→ **Task**:
Within the data below, find the string "input" and return each line where it occurs.

==*==

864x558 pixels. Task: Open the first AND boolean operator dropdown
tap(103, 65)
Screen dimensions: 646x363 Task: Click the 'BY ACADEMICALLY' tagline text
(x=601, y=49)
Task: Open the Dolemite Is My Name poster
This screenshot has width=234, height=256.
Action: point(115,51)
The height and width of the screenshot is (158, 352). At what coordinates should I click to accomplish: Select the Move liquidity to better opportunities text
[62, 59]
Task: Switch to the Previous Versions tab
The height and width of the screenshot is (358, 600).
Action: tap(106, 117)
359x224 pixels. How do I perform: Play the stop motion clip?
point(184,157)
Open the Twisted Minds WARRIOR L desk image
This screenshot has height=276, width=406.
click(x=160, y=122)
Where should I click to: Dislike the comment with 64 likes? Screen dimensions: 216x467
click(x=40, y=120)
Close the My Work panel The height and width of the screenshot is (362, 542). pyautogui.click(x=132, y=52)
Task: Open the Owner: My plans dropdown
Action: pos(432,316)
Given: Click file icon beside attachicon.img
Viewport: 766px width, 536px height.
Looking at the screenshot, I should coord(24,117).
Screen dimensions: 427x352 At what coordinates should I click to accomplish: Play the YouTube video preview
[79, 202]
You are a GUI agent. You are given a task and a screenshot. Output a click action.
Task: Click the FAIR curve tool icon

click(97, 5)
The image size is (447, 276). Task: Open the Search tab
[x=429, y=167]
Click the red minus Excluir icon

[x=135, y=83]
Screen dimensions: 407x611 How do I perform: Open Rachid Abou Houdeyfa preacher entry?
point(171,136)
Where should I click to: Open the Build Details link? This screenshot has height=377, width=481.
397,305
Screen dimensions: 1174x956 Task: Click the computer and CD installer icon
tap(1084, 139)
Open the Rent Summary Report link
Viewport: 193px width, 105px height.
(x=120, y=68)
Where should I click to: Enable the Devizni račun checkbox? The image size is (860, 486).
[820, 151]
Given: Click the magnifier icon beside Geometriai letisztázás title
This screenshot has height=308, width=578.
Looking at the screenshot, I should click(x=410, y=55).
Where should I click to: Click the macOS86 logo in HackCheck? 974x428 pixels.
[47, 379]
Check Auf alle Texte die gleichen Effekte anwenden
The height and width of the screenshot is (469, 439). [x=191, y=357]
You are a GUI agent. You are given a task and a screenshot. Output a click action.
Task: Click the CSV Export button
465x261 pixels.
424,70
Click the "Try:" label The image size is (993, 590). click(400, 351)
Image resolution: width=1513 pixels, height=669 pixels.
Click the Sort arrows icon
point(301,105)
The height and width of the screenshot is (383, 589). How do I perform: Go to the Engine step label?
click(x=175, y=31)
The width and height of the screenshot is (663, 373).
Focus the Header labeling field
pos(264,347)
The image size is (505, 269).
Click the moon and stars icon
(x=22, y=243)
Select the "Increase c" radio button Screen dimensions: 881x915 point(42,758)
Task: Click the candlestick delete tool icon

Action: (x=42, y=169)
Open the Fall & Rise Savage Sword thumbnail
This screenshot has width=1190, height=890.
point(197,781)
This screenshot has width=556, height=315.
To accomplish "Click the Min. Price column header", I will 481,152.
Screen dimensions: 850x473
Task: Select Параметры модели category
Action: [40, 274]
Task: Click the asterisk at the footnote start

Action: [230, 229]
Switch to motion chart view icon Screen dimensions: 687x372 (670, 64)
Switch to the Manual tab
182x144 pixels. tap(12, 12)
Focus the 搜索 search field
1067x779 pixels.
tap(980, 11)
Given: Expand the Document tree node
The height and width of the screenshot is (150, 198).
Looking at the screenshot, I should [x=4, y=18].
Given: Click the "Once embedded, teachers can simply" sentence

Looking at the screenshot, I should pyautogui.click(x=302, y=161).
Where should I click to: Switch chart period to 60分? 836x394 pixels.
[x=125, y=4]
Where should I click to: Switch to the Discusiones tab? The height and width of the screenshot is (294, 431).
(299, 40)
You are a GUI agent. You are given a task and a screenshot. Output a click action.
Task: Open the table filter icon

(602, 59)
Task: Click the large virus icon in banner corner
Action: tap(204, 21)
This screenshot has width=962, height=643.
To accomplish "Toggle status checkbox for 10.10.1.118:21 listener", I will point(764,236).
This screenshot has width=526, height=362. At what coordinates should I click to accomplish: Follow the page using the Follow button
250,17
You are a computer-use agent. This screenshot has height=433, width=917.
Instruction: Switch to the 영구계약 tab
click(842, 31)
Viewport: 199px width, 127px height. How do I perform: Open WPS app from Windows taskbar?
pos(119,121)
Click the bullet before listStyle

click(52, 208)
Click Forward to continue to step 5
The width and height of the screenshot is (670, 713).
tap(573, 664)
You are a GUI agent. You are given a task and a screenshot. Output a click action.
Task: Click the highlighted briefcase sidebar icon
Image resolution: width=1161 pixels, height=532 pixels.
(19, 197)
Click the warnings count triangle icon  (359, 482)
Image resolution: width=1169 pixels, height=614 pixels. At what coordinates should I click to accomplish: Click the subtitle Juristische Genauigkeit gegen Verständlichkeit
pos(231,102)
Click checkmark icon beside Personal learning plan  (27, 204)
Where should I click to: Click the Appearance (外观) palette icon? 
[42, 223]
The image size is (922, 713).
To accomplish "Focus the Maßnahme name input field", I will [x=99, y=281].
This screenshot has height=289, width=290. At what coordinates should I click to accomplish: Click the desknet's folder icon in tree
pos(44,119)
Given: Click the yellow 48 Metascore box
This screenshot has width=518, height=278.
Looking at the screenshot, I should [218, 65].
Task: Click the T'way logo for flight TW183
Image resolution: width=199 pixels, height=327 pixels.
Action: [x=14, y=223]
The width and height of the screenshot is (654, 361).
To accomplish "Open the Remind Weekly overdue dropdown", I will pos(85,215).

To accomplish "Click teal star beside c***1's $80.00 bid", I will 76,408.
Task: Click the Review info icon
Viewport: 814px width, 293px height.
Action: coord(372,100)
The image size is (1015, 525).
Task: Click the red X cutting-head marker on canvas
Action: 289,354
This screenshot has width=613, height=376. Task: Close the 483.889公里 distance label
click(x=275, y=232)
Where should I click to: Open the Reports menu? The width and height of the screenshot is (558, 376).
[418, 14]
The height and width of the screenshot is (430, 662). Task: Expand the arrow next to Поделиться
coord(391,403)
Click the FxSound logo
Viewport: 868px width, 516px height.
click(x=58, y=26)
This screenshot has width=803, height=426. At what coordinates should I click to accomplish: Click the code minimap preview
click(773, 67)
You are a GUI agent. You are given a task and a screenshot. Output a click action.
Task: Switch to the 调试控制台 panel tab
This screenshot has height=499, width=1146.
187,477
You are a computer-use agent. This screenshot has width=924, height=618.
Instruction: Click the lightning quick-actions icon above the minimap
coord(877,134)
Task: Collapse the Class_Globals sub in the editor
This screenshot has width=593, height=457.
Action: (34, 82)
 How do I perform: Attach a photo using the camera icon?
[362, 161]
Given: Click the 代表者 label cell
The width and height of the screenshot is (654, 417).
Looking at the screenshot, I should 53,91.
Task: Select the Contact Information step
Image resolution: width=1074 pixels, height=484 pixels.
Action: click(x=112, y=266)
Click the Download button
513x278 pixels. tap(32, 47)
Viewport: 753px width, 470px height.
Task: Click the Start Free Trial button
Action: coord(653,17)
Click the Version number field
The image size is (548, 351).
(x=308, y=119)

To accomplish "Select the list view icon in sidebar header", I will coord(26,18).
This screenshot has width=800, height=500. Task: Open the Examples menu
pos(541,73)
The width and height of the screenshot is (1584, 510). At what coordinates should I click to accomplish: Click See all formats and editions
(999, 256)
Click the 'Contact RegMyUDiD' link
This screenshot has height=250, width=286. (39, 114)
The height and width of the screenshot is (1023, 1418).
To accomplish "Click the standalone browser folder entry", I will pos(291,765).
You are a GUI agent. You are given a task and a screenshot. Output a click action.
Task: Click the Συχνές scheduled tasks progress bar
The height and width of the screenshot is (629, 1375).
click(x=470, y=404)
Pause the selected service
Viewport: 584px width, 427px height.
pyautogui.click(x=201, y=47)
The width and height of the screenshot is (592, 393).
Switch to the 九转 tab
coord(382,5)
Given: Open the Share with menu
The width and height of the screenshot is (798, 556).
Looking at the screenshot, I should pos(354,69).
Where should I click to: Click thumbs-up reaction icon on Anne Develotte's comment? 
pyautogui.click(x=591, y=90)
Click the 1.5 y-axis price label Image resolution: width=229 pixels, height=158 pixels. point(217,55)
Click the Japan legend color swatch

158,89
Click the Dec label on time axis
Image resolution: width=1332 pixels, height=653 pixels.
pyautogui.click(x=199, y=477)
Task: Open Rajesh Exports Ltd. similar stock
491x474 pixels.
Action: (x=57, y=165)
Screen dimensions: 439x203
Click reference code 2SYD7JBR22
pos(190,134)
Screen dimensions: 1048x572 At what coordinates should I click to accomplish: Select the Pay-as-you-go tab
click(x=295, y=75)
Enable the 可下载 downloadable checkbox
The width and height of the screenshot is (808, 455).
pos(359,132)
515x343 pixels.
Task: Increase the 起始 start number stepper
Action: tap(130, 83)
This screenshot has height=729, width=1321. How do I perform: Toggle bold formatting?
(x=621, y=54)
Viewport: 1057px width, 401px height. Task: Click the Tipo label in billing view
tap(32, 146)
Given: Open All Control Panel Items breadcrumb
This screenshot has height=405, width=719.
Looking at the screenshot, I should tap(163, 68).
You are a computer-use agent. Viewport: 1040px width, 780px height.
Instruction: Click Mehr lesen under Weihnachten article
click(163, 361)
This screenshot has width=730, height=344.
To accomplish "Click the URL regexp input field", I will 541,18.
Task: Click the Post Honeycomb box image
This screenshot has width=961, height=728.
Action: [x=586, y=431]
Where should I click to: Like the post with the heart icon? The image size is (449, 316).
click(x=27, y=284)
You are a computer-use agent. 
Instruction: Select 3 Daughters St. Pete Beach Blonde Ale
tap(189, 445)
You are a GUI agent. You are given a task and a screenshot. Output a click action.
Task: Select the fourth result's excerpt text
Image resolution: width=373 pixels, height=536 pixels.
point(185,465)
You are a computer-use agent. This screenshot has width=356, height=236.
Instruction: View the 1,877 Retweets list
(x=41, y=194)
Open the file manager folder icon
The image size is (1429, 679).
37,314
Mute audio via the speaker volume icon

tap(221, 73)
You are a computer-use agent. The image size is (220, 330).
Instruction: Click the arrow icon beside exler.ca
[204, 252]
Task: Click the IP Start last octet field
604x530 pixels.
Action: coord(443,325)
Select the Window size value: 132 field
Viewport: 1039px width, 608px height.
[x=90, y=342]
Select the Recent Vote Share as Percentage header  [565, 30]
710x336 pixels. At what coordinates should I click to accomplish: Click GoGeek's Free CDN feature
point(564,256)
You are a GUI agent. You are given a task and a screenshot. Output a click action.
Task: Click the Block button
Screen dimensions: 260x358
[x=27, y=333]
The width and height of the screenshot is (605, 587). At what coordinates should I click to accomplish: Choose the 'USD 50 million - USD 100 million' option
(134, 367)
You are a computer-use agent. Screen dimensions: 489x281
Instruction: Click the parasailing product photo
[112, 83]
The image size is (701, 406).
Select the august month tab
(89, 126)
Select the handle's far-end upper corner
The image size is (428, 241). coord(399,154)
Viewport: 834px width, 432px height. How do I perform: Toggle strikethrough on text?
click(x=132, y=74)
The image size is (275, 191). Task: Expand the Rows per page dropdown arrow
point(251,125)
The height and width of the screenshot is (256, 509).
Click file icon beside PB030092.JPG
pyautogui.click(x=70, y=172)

==*==

→ **Reply to the task**:
To accomplish "Focus the Maßnahme name input field", I will [x=99, y=281].
To accomplish "Click the URL regexp input field", I will 541,18.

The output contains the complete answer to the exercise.